**** 文書の抜粋 ****

日本共産党 田村智子
コラム

【14.08.09】被爆者の「平和の誓い」に心臓がはねあがる

長崎市の平和祈念式典に参列して

「今、進められている集団的自衛権の行使容認は、日本国憲法を踏みにじる暴挙です。日本が戦争できるようになり、武力で守ろうと言うのですか。」
8月9日、長崎原爆犠牲者慰霊平和祈念式典。
被爆者代表の城臺美彌子さんが、怒りを抑えられないという声で述べた瞬間、心臓がはねあがるような衝撃を受けました。

手元に配布された「平和の誓い」全文には、「今、進められている集団的自衛権の行使容認は、武力で国民の平和を作ると言っていませんか」と抑えた言い回し。
来賓席に参列する安倍総理を目の前にして、抑えきれずにほとばしり出た、噴き出した、そういう言葉に聞こえました。

続く言葉も、書かれた文章とは明らかに思いの強さが異なりました。
「武器製造、武器輸出は戦争への道です。いったん戦争が始まると、戦争は戦争を呼びます。歴史が証明しているではないですか。」
(配布された文章は「武器輸出もやめてください。戦争は戦争を呼びます。歴史が証明しています。」)

式典後、「被爆者の怒りを軽くみるなよ」と一緒に参加していた仁比聡平さん。
私の席からは居並ぶカメラマンの背中で城臺さんの姿が見えなかったのですが、集団的自衛権について述べる時、城臺さんは原稿から目を離して安倍総理の方に顔を向けていた、と仁比さん。

被爆者は命をかけて、戦争は嫌だ、戦争をするなと、ただひたすらに声をあげてきた、祈ってきた。この思いをなぜ踏みにじるのか。
被爆者の怒りを安倍総理にぶつけるかのように、ほとばしった言葉は、69年間にわたり苦しみ抜いてきた被爆者の心底からの怒り。だからこそ威力がある、突き刺さる。

一方で、安倍総理が広島の平和祈念式典で述べた言葉は、昨年とほとんどすべてが同じ。
長崎でも、「コピペ」批判が起こりました。しかも、被爆者の苦しみに心を寄せる言葉はなく、破壊された町を復興させた先人の努力をたたえ、自分自身の核兵器問題での取り組みを自画自賛するような内容。
この言葉が誰の心に突き刺さるのか、誰の心を揺り動かすというのか。

「平和への誓い」に先立って、長崎市長が読み上げた「長崎平和宣言」も素晴らしい内容でした。
これは、市民の代表が何回も起草委員会を開いて練り上げた内容。市長は代表して読み上げるというものです。

核抑止力の根拠とされている、中国、北朝鮮との緊張について、「北東アジア非核兵器地帯構想」の検討を始めるよう提言。
これは日本共産党が、北東アジアで武力行使をしないことを条約で約束しようと呼び掛けていることとも共鳴します。

集団的自衛権についても、正面から安倍政権に物申す内容。
「長崎は『ノーモア・ナガサキ』とともに『ノーモア・ウォー』と叫び続けてきました。日本国憲法に込められた『戦争をしない』という誓いは、被爆国日本の原点であるとともに、被爆地長崎の原点でもあります。

****

_指示_
上のコラムで、長崎の平和祈念式典で「平和の誓い」を述べた被爆者代表の名前は何ですか。

**** 記録 ****

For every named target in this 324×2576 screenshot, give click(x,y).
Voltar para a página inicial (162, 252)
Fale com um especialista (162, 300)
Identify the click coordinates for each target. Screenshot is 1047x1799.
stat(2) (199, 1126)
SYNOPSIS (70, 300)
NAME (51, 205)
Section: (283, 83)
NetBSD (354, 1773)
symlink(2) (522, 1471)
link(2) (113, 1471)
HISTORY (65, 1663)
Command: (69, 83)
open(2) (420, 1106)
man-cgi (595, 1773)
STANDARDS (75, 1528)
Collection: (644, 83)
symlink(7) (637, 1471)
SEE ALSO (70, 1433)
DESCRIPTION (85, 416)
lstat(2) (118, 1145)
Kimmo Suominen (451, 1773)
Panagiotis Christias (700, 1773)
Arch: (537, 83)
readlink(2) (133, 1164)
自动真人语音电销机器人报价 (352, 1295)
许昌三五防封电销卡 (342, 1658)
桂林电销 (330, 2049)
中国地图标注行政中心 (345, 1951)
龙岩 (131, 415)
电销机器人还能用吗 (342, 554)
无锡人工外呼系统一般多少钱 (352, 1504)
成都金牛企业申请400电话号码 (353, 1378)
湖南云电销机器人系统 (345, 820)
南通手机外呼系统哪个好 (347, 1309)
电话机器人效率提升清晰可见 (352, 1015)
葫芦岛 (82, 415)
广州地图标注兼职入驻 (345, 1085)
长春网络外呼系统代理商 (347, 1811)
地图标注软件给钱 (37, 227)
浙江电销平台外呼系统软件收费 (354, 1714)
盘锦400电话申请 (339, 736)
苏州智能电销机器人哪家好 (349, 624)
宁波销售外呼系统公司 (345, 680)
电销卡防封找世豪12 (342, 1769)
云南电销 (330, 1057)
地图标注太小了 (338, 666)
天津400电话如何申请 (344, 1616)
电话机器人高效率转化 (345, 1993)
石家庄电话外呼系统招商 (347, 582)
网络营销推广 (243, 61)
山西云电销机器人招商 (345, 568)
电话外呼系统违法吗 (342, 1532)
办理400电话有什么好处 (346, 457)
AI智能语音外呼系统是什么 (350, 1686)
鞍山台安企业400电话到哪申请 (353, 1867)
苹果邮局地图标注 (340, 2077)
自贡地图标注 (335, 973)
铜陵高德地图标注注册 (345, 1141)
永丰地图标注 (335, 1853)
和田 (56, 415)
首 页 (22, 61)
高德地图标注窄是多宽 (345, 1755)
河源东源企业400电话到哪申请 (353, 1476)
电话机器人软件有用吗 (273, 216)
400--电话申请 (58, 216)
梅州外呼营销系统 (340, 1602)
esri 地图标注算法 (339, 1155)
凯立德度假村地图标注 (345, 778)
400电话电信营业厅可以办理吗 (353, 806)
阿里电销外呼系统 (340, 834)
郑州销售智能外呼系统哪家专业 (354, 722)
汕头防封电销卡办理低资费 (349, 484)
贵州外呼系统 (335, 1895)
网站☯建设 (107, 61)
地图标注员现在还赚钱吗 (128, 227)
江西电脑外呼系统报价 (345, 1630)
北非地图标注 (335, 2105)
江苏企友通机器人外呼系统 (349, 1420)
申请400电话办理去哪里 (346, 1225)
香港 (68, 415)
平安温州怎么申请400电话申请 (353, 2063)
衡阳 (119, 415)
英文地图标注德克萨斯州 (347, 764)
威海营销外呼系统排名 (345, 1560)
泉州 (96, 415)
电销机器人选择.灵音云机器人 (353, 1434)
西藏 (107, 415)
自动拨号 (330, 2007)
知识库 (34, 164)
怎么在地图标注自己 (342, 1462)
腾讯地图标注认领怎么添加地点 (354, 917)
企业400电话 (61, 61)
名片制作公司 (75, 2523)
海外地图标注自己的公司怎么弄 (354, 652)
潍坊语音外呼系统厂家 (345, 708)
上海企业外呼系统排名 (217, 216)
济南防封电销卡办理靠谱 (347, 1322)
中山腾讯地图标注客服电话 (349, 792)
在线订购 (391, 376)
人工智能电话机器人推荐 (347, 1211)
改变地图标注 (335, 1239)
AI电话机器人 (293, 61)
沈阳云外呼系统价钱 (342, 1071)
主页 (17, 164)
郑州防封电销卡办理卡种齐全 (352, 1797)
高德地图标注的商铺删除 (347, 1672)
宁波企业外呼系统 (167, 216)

****

_回答_
城臺美彌子さんです。